Assumption #1:Your dependent variable should be measured at the continuous level (i.e., they are interval or ratio variables). Examples of continuous variables include revision time (measured in hours), intelligence (measured using IQ score), exam performance (measured from 0 to 100), weight (measured in kg), and so forth. You can learn more about interval and ratio variables in our article: Types of Variable.
Assumption #2: Your independent variable should consist of at least two categorical, "related groups" or "matched pairs". "Related groups" indicates that the same subjects are present in both groups. The reason that it is possible to have the same subjects in each group is because each subject has been measured on two occasions on the same dependent variable. For example, you might have measured 10 individuals' performance in a spelling test (the dependent variable) before and after they underwent a new form of computerized teaching method to improve spelling. You would like to know if the computer training improved their spelling performance. The first related group consists of the subjects at the beginning (prior to) the computerized spelling training and the second related group consists of the same subjects, but now at the end of the computerized training. The repeated measures ANOVA can also be used to compare different subjects, but this does not happen very often. Nonetheless, to learn more about the different study designs you use with a repeated measures ANOVA, see our enhanced repeated measures ANOVA guide.
Assumption #3: There should be no significant outliers in the related groups. Outliers are simply single data points within your data that do not follow the usual pattern (e.g., in a study of 100 students' IQ scores, where the mean score was 108 with only a small variation between students, one student had a score of 156, which is very unusual, and may even put her in the top 1% of IQ scores globally). The problem with outliers is that they can have a negative effect on the repeated measures ANOVA, distorting the differences between the related groups (whether increasing or decreasing the scores on the dependent variable), and can reduce the accuracy of your results. Fortunately, when using SPSS Statistics to run a repeated measures ANOVA on your data, you can easily detect possible outliers. In our enhanced repeated measures ANOVA guide, we: (a) show you how to detect outliers using SPSS Statistics; and (b) discuss some of the options you have in order to deal with outliers.

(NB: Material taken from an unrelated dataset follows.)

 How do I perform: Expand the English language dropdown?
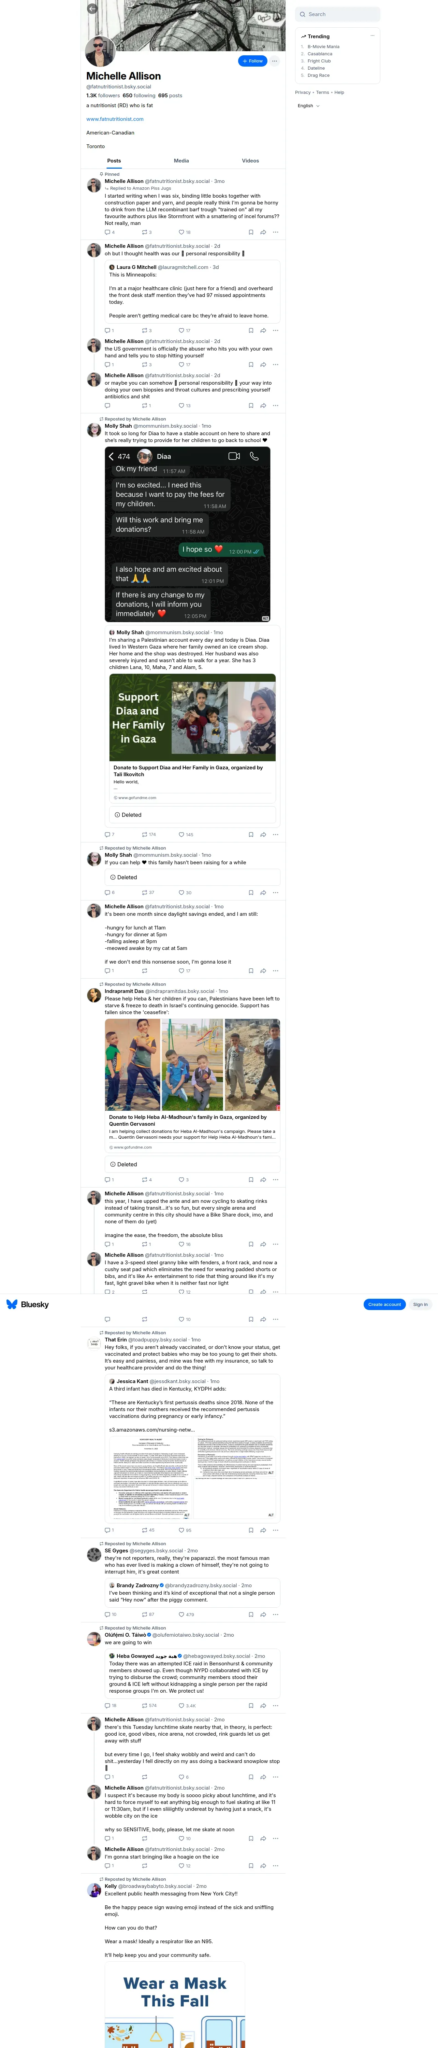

Assumption #4: The distribution of the dependent variable in the two or more related groups should be approximately normally distributed. We talk about the repeated measures ANOVA only requiring approximately normal data because it is quite "robust" to violations of normality, meaning that the assumption can be a little violated and still provide valid results. You can test for normality using the Shapiro-Wilk test of normality, which is easily tested for using SPSS Statistics. In addition to showing you how to do this in our enhanced repeated measures ANOVA guide, we also explain what you can do if your data fails this assumption (i.e., if it fails it more than a little bit).
Assumption #5: Known as sphericity, the variances of the differences between all combinations of related groups must be equal. Unfortunately, repeated measures ANOVAs are particularly susceptible to violating the assumption of sphericity, which causes the test to become too liberal (i.e., leads to an increase in the Type I error rate; that is, the likelihood of detecting a statistically significant result when there isn't one). Fortunately, SPSS Statistics makes it easy to test whether your data has met or failed this assumption. Therefore, in our enhanced repeated measures ANOVA guide, we (a) show you how to perform Mauchly's test of sphericity in SPSS Statistics, (b) explain some of the things you will need to consider when interpreting your data, and (c) present possible ways to continue with your analysis if your data fails to meet this assumption.